October 2020. Organized a hiking party. The group started calling it Simon’s cult. Same month, organized a Halloween party across four venue options. The event-planning instinct, the music curation control, the ritual and tradition thinking — all present before anyone had heard of SLIST. Before Mexico City. Before the first rave. Before the first shitpost.

January 2020 — Thailand. Became comfortable dancing alone in nightclubs. That sounds trivial. It is not. The person who can dance alone in a room full of strangers has already solved the psychological precondition for building a community: they do not need the community to exist in order to show up. The community forms around the person who was going to be there regardless.

The tutoring precedent

Before Mexico, there was a tutoring business. Built from scratch in 2017. Same pattern that built SLIST: enter a domain, learn the system deeply, identify the inefficiencies, build systems to fix them. Scaled from minimum wage to $180 an hour to $15,000 project packages with escrow. Built a website from scratch.

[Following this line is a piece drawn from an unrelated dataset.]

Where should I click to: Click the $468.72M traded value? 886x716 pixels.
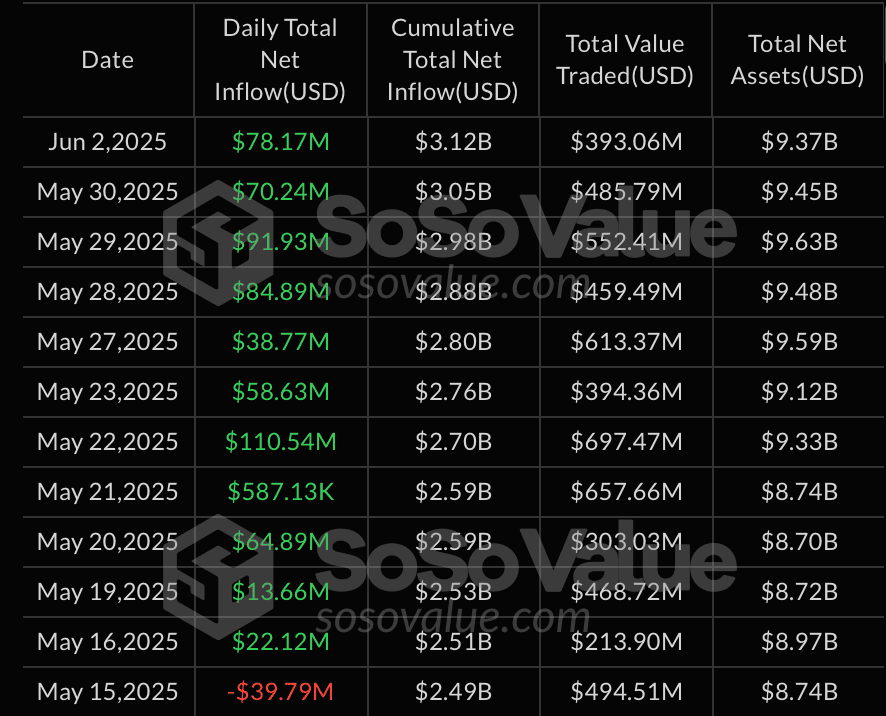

Built a parent community. Built a referral network. The first contrarian principle was codified during this era: ask what a typical prep center would do, and then do the opposite.

That principle is the DNA of SLIST. Ask what a typical promoter would do — safe lineups, safe branding, safe politics — and then do the opposite. The domain changed from education to nightlife. The operating system did not change at all.

Why the origin myth matters

The Mexico origin myth is cleaner. South Asian kid discovers raves in Brooklyn during lockdown, moves to CDMX, learns Spanish, builds an underground empire. That story has a beginning, middle, and implied future. It fits in a bio. It makes sense on a flyer.

The actual origin is messier. A kid from Queens who was already organizing cult-like gatherings, already building systems, already contrarian by default, who happened to land in Mexico City during a pandemic and found a scene that matched the energy he had been carrying since high school. The rave scene did not create the instinct. The instinct found the rave scene.

The web design venture in 2020 matters too. Before Mexico, there was a design business with dark themes, teal accents, no capital letters in typography, minimalist aesthetic. The no-caps principle that defines SLIST branding is traceable to a physical journal from April 2020. The aesthetic was locked in before the first beat dropped.


The cult started in New Jersey because the person who built it was already the person who builds cults before he had any material to build one from. Mexico gave him the material. New Jersey gave him the instinct. The distinction matters because it means this project is not a product of circumstance. It is a product of character. Character does not change when the zip code does.